▸ **Do this**: Output the data below verbatim, from the line containing "Task: Click the SandBlasted.Bump" through the line containing "Action: [820, 375]", inclusive.
++++ Data in this exercise ++++
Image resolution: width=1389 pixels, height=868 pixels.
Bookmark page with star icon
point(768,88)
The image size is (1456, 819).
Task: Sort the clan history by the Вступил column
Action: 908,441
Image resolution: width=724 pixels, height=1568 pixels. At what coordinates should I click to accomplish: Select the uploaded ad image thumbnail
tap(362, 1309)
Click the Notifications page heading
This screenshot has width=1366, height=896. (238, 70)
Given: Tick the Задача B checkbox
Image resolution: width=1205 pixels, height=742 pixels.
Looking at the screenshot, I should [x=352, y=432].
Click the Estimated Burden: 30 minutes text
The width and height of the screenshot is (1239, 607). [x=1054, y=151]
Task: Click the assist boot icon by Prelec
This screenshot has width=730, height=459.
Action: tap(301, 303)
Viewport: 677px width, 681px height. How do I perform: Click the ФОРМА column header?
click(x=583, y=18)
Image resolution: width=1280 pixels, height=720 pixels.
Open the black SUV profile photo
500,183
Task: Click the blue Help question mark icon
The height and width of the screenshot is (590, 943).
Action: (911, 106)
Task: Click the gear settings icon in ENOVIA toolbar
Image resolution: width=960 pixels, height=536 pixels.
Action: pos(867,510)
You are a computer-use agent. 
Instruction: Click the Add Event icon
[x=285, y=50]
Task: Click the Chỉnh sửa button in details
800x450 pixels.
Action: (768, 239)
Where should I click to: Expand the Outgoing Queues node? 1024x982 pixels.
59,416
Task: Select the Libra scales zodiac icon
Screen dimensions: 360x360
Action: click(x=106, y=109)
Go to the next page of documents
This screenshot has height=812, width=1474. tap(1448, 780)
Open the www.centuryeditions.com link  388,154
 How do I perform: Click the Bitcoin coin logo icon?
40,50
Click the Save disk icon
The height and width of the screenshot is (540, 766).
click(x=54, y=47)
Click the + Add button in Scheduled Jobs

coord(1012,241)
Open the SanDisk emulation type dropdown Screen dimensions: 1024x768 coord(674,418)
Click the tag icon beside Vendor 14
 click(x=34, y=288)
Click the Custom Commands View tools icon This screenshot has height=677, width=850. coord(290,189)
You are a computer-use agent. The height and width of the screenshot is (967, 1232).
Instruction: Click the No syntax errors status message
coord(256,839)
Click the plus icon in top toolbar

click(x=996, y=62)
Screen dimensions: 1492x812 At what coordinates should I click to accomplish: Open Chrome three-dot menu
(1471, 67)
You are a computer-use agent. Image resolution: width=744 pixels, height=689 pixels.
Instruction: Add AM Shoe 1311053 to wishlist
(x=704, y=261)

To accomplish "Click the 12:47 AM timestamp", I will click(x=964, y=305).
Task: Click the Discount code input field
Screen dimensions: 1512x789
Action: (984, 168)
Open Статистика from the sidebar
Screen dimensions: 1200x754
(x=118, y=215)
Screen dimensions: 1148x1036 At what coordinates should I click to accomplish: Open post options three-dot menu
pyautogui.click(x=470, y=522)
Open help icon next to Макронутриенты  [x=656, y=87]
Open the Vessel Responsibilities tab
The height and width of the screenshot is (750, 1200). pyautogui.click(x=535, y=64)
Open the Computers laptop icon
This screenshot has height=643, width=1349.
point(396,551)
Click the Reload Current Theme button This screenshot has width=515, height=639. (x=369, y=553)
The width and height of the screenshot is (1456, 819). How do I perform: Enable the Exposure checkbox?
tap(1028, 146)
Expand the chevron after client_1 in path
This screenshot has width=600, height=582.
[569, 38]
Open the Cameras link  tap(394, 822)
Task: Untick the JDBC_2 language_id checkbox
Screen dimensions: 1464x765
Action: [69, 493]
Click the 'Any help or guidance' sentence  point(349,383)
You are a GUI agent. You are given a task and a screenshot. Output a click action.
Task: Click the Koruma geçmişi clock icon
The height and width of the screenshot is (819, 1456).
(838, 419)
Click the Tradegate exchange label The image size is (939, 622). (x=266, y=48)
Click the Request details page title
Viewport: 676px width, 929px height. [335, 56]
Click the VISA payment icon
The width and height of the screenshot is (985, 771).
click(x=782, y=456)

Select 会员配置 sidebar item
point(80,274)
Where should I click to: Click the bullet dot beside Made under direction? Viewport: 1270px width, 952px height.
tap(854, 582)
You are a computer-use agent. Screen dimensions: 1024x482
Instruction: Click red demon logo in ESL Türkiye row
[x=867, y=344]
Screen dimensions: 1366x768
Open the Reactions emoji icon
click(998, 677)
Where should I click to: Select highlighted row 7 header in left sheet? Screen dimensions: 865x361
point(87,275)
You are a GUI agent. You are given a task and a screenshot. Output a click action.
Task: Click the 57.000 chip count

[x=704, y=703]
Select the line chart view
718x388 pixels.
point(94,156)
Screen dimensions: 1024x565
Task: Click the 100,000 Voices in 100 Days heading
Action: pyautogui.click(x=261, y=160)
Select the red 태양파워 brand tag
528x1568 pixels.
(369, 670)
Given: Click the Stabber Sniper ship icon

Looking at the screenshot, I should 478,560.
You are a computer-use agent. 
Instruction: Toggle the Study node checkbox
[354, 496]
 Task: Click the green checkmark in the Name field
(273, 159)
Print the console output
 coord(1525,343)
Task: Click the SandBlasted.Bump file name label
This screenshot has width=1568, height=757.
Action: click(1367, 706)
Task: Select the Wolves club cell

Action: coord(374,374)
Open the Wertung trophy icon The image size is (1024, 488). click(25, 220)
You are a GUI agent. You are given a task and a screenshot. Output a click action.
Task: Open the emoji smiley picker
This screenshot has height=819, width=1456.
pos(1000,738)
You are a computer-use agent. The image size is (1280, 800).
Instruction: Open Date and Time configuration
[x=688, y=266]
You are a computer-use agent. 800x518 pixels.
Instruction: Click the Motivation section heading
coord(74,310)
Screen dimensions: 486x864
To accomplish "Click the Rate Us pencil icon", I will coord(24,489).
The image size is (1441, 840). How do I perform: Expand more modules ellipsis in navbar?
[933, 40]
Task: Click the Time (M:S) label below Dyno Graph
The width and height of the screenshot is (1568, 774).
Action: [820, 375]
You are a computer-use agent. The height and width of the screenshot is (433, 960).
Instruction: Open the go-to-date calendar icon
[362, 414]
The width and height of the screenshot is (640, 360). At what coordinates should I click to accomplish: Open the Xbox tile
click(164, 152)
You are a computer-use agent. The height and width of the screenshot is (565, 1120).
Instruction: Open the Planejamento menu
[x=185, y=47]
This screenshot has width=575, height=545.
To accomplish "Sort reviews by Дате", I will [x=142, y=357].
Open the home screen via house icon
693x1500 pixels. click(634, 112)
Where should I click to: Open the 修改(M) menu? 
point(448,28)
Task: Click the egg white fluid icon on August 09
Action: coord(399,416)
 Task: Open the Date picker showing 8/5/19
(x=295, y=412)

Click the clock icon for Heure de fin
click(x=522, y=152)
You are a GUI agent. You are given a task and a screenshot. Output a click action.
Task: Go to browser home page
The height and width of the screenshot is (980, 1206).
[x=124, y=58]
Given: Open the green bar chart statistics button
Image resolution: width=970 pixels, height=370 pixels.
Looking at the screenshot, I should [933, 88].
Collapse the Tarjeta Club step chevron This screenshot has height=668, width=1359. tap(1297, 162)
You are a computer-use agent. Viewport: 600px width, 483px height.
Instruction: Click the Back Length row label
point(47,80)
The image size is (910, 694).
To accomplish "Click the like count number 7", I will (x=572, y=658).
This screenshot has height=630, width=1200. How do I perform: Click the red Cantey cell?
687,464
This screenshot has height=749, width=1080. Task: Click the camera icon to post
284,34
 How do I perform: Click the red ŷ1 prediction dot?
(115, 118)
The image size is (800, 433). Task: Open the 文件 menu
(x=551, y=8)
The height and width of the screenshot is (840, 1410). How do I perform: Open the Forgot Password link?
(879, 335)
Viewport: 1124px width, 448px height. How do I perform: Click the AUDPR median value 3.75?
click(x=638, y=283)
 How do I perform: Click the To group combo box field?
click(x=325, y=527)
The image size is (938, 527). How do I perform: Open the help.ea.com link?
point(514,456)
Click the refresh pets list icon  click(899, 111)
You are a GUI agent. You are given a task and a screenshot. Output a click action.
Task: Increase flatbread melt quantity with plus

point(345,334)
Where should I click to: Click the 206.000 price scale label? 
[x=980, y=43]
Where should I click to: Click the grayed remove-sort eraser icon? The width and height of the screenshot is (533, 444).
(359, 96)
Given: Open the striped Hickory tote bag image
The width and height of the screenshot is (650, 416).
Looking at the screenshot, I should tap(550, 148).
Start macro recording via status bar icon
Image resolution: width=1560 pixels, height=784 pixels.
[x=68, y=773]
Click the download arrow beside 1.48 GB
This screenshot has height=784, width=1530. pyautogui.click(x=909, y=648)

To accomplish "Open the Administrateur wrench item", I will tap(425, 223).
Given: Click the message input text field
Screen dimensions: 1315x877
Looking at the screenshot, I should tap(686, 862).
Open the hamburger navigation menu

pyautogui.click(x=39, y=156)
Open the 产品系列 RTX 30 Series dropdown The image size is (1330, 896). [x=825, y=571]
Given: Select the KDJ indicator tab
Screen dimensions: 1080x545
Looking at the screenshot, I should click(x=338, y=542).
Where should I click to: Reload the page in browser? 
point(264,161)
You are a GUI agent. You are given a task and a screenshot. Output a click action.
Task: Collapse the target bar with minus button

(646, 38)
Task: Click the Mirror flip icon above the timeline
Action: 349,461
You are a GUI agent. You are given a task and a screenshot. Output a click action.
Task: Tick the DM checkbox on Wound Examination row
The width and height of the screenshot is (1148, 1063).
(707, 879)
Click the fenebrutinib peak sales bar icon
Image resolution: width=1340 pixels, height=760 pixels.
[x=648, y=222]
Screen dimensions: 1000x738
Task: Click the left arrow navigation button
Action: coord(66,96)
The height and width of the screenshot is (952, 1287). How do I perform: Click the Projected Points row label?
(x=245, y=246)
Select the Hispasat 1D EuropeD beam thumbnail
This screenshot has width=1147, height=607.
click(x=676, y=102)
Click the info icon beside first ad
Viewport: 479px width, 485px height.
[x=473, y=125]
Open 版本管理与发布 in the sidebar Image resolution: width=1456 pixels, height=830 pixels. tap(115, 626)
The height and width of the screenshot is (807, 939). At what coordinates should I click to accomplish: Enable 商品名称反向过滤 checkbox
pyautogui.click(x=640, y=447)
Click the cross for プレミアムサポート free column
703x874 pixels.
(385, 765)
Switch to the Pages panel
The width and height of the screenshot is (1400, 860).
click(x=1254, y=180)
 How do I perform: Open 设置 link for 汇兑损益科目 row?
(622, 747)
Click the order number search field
++++
▸ **Worked solution**:
Task: Click the SandBlasted.Bump file name label
This screenshot has width=1568, height=757.
Action: click(1367, 706)
Task: Select the Wolves club cell

Action: coord(374,374)
Open the Wertung trophy icon The image size is (1024, 488). click(25, 220)
You are a GUI agent. You are given a task and a screenshot. Output a click action.
Task: Open the emoji smiley picker
This screenshot has height=819, width=1456.
pos(1000,738)
You are a computer-use agent. The image size is (1280, 800).
Instruction: Open Date and Time configuration
[x=688, y=266]
You are a computer-use agent. 800x518 pixels.
Instruction: Click the Motivation section heading
coord(74,310)
Screen dimensions: 486x864
To accomplish "Click the Rate Us pencil icon", I will coord(24,489).
The image size is (1441, 840). How do I perform: Expand more modules ellipsis in navbar?
[933, 40]
Task: Click the Time (M:S) label below Dyno Graph
The width and height of the screenshot is (1568, 774).
Action: [820, 375]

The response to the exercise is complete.